Organisé en deux parties, l’ouvrage traite la problématique tout d’abord dans une perspective macroéconomique, pour l’aborder ensuite du point de vue des relations qu’entretiennent les ménages et les firmes avec les institutions financières. Dans un chapitre préliminaire, les éditeurs de l’ouvrage s’interrogent sur la question de savoir comment la finance peut contribuer au processus de développement et à la réduction de la pauvreté. Après un bref aperçu de l’évolution des paradigmes qui ont marqué la littérature sur la croissance économique depuis ses origines, l’accent est mis sur les interactions entre la croissance et le développement de la finance.

Les six contributions de la première partie, qui traitent le sujet dans une perspective macroéconomique, commencent par observer que si le développement du secteur financier influence positivement l’épargne, son impact sur la croissance est soumis à certaines conditions, comme la régulation ou la supervision du système bancaire en vue de maintenir la stabilité macroéconomique. Les trois contributions suivantes étudient successivement les leçons du développement des marchés boursiers, les expériences récentes de la régulation financière dans les pays en développement et les leçons à tirer pour les pays en développement comme pour les pays développés, en matière de régulation bancaire, à la lumière des crises financières récentes. Elles attirent l’attention sur l’importance de la mise en place d’un système prudentiel crédible afin d’écarter les risques de crises brutales. Une dernière contribution qui vient clore cette première partie s’intéresse aux questions de mesures à adopter dans le cadre du marché (politiques monétaires et de change) ou hors marché (la réglementation prudentielle des intermédiaires financiers) pour le maintien d’un « marché ordonné » afin de maîtriser la volatilité des investissements de portefeuille.

Les cinq contributions de la seconde partie regroupées sous le titre de « ménages, firmes et institutions financières » traitent des thèmes variés sous l’angle des différents acteurs. Les deux premières contributions traitent la finance et les moyens de subsistance des pauvres et s’interrogent sur la question de savoir s’il y aurait une finance pour les pauvres.

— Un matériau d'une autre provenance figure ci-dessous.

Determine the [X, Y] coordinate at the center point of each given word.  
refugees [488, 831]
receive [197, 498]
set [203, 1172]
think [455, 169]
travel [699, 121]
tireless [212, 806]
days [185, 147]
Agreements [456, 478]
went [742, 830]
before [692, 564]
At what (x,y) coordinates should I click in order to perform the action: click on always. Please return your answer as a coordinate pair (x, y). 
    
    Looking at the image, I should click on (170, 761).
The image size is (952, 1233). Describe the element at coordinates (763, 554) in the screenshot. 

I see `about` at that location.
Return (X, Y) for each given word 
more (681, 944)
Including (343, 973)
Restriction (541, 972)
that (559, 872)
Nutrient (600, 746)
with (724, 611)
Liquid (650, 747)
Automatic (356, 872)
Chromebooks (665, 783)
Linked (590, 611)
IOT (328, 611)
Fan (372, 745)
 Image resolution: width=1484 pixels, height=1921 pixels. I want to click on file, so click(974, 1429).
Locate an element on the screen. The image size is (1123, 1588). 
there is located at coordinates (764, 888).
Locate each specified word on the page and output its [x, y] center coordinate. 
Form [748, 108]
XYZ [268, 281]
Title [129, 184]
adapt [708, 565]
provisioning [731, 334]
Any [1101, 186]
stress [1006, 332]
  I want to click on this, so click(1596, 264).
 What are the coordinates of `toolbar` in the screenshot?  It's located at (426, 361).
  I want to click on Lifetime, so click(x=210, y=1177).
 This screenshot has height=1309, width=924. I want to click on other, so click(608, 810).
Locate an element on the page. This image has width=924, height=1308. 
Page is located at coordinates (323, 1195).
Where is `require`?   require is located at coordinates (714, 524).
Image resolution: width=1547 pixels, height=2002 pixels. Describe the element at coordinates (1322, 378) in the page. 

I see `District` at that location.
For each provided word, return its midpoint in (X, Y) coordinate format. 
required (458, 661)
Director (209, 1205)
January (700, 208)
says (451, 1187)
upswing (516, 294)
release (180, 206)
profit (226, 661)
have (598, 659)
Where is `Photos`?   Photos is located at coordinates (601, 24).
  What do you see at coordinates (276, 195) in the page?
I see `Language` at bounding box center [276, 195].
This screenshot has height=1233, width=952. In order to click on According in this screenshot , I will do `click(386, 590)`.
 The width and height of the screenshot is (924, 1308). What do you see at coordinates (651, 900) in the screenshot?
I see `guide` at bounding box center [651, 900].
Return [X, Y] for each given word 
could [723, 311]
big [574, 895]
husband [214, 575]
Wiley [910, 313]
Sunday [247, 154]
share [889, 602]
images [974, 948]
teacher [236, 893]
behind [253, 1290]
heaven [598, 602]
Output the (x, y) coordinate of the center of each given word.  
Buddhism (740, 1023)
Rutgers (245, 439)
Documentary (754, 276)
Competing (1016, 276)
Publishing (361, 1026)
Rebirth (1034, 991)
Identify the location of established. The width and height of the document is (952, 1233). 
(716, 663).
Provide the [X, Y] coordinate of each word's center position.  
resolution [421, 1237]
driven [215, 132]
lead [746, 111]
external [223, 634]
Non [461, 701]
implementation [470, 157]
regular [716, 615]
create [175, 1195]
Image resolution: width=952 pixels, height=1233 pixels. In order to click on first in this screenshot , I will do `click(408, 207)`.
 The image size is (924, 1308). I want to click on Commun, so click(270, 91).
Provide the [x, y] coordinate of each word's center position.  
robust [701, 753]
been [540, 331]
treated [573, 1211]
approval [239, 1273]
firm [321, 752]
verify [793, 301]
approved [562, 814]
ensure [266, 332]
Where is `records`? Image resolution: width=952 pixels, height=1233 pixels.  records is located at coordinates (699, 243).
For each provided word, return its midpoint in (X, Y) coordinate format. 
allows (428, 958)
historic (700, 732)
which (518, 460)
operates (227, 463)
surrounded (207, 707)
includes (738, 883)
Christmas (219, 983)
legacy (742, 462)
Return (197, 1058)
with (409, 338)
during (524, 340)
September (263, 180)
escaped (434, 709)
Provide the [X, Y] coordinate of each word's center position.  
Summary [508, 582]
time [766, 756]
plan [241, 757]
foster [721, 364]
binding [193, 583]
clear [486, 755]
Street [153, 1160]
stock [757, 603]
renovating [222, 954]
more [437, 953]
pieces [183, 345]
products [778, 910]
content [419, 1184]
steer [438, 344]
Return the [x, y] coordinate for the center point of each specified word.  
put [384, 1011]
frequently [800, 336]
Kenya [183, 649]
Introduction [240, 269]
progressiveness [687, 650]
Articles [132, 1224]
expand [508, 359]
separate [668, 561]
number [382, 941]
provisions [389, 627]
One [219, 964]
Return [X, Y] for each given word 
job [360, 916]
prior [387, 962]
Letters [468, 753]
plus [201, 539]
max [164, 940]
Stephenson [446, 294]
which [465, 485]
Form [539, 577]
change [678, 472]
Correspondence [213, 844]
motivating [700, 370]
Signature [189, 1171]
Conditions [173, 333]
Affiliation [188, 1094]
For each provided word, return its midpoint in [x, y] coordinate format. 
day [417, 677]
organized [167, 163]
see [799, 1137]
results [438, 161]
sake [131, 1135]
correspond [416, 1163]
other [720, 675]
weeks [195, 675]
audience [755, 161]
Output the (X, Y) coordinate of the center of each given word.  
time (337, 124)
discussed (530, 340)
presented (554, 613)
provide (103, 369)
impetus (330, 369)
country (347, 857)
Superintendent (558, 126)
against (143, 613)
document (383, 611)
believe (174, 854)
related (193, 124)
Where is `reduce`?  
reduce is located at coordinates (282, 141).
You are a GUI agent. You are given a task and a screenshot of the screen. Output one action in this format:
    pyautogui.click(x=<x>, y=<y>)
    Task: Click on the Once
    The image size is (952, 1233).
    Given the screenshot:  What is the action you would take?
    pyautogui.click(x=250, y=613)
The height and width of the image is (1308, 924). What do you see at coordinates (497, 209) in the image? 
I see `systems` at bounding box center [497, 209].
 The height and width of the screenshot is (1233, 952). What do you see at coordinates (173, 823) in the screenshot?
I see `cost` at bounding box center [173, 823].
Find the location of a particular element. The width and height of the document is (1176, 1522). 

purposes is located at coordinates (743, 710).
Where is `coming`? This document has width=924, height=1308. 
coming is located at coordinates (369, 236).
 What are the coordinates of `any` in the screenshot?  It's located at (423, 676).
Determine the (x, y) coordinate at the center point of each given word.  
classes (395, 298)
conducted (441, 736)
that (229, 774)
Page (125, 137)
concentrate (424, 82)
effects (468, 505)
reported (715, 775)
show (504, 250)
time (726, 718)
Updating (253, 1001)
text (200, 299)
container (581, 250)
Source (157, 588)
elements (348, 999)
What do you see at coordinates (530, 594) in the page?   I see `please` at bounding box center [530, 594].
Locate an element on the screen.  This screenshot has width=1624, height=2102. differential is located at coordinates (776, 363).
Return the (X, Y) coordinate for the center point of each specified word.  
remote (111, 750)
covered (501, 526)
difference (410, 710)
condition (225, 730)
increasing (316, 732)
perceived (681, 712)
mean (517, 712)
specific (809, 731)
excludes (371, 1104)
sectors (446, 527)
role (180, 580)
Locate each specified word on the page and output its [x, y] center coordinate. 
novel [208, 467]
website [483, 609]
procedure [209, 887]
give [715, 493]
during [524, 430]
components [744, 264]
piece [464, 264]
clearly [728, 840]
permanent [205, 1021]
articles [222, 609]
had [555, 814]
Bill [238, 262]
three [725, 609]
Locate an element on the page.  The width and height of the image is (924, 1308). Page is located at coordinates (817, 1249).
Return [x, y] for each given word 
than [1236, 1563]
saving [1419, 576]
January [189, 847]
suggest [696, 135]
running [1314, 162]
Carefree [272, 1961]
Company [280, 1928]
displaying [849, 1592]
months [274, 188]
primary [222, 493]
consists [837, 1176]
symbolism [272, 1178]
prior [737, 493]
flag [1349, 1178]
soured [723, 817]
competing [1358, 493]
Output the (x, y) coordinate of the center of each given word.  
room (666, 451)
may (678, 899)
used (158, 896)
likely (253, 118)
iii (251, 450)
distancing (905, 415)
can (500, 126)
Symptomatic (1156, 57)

Les études de cas de l’Inde, du Kenya ou du Bengladesh offrent des perspectives pour mieux comprendre le fonctionnement d’un secteur financier informel. L’importance de ce dernier est également soulignée dans les régions rurales. Enfin, les deux dernières contributions se penchent sur la situation financière des entreprises dans les pays en voie de développement. Pour les petites et moyennes entreprises, l’impact positif de la libéralisation ne va pas de soi et nécessite selon les auteurs des interventions publiques. L’étude de la structure financière des firmes dans les pvd insiste sur la diversité des résultats obtenus par les différents travaux de recherche.

Les contributions figurant dans cet ouvrage nous livrent non seulement des réflexions originales, mais aussi une synthèse de la littérature et des pistes de recherche stimulantes qui restent à explorer. Il s’agit d’un ouvrage qui s’adresse à un public avisé ; les étudiants avancés, les doctorants ainsi que les professionnels spécialistes de la question tireront profit de ce livre axé sur une problématique qui continuera sans doute à faire couler beaucoup d’encre.